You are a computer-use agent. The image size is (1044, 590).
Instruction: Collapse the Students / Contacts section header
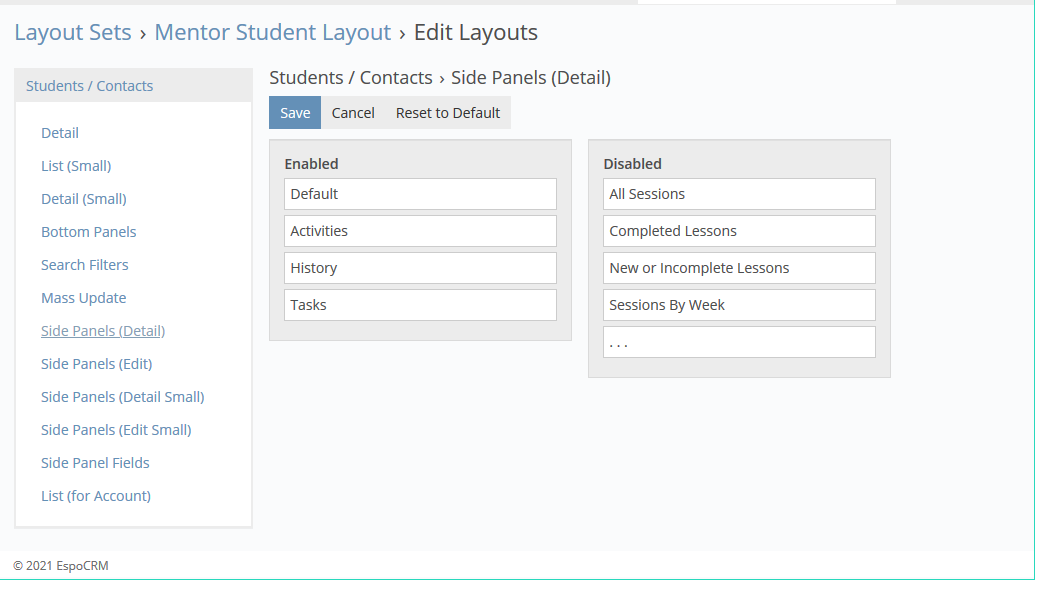pyautogui.click(x=89, y=86)
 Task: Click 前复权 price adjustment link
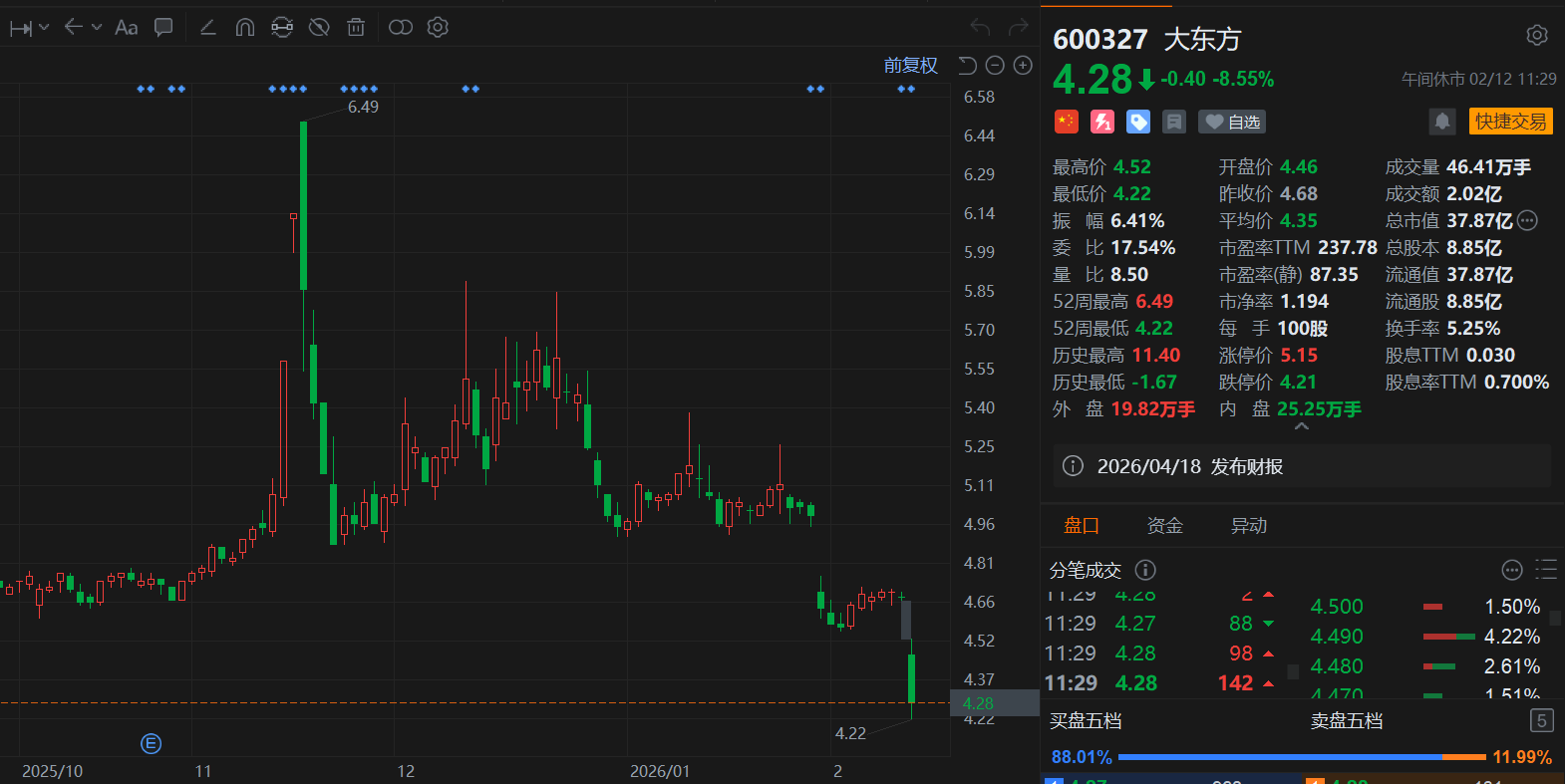click(910, 66)
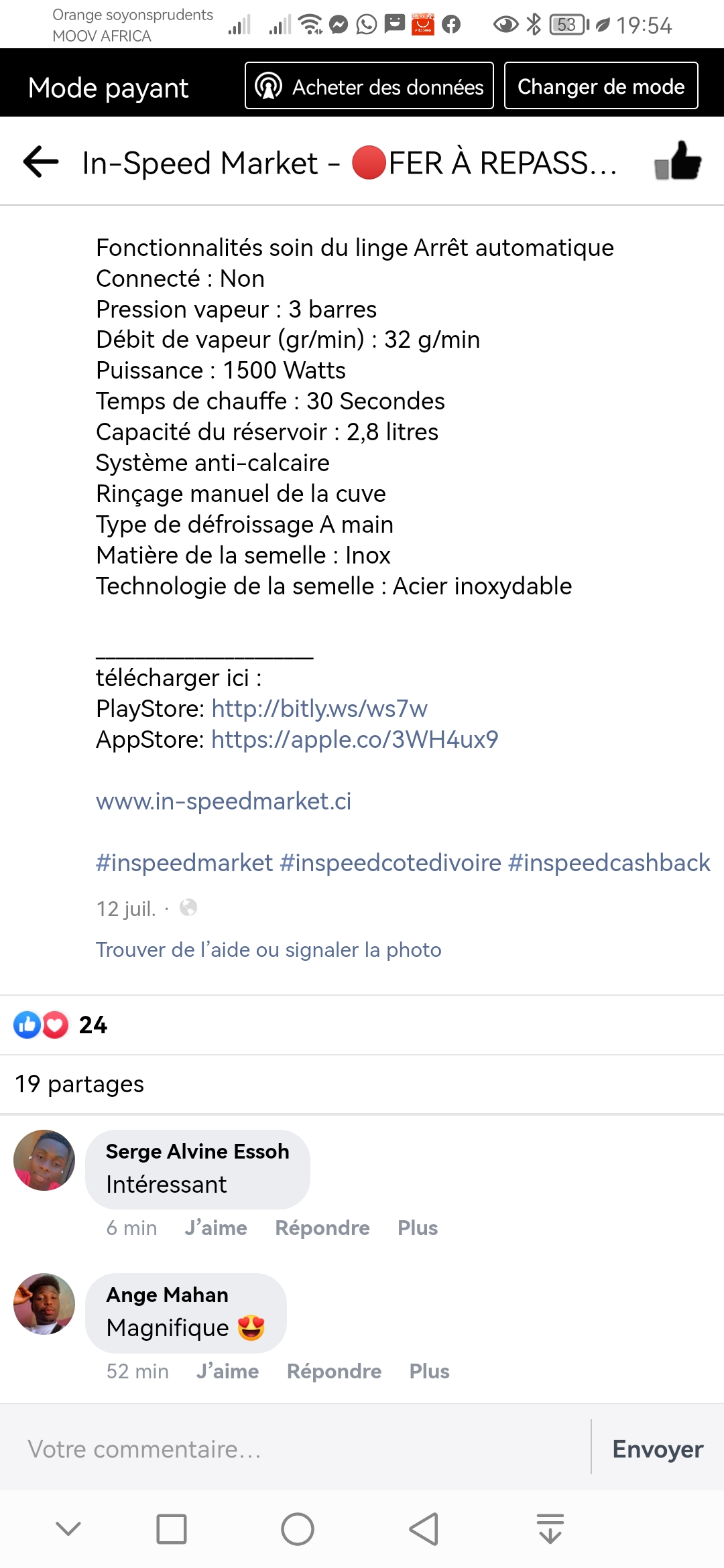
☆ ☆ ☆
• **Task prompt**:
Format every line of the items above as a Markdown table with the columns "No." and "Entry," numbering each row and skipping blank lines. Leave the pictures out.

• **Written solution**:
| No. | Entry |
|---|---|
| 1 | You are a computer-use agent. The image size is (1044, 590). |
| 2 | Instruction: Collapse the Students / Contacts section header |
| 3 | pyautogui.click(x=89, y=86) |
| 4 |  Task: Click 前复权 price adjustment link |
| 5 | click(910, 66) |